§ **SUPPLIED RECORDS**:
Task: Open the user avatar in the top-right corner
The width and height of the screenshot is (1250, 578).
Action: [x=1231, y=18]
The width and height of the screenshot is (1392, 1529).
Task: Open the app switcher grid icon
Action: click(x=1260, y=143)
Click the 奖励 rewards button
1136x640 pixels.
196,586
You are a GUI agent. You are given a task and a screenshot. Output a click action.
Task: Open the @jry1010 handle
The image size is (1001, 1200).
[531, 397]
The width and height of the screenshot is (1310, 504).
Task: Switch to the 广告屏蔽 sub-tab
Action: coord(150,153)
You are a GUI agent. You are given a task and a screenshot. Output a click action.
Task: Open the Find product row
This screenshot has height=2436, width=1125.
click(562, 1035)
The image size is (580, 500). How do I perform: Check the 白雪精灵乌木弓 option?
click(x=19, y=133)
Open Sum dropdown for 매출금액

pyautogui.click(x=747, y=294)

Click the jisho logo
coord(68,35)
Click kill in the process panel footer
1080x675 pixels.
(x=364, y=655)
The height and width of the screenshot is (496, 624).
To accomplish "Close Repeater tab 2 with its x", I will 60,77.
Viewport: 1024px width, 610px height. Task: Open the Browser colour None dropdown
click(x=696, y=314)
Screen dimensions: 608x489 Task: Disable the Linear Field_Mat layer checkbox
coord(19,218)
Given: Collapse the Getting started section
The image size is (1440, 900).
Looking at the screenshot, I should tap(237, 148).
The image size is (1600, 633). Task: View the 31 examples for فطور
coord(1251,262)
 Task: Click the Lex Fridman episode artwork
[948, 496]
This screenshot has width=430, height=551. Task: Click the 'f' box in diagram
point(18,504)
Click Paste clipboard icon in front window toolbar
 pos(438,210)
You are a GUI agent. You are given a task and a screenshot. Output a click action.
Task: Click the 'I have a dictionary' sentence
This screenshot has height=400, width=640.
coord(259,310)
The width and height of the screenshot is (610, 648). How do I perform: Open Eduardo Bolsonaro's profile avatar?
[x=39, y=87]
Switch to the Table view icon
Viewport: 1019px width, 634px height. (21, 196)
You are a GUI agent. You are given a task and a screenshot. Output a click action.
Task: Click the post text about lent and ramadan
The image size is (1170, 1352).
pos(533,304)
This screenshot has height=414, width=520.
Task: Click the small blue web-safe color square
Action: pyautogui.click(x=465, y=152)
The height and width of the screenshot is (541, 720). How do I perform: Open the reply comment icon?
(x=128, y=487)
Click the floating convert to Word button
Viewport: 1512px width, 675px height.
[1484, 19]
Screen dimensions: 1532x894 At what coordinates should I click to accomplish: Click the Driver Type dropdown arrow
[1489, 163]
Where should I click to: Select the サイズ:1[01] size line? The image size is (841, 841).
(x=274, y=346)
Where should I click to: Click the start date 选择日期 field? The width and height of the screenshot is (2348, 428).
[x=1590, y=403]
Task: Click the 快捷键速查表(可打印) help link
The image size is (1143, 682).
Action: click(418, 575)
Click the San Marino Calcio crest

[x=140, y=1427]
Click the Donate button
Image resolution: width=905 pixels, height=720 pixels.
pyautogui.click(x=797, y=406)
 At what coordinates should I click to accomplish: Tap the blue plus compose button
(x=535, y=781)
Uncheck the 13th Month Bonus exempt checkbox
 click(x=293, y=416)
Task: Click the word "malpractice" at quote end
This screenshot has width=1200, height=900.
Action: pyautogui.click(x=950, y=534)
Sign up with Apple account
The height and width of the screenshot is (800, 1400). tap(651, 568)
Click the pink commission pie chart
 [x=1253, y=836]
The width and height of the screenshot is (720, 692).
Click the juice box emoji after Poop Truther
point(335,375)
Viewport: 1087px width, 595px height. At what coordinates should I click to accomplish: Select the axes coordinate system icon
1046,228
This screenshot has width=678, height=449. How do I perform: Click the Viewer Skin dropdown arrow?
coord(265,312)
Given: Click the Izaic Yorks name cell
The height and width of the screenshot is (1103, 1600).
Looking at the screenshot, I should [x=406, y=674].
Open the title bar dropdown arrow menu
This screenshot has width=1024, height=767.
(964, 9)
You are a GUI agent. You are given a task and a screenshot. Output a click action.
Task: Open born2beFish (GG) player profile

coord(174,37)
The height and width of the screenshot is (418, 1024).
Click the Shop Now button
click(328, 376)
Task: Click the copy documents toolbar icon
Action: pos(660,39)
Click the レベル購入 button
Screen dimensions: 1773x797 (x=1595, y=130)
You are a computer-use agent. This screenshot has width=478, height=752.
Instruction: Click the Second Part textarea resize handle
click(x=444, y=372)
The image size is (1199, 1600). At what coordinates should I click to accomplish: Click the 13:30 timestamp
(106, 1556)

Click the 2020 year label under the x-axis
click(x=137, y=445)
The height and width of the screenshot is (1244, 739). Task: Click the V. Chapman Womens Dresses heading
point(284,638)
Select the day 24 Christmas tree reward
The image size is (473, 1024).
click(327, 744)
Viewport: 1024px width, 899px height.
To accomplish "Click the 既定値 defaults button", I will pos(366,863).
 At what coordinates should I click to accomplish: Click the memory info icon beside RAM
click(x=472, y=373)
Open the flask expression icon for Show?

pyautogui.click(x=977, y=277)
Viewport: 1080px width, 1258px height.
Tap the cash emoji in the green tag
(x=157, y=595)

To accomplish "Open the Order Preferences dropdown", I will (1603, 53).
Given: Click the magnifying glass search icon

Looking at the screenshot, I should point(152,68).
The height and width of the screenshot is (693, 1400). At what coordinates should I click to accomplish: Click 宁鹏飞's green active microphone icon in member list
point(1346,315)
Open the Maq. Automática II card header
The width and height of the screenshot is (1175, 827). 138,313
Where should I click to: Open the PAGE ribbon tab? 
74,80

§ **REQUIRED WORK**: For each line of the material that includes the word "will", make a copy.

§ **SOLVED PROBLEM**:
To accomplish "Close Repeater tab 2 with its x", I will 60,77.
To accomplish "Click the 既定値 defaults button", I will pos(366,863).
To accomplish "Open the Order Preferences dropdown", I will (1603, 53).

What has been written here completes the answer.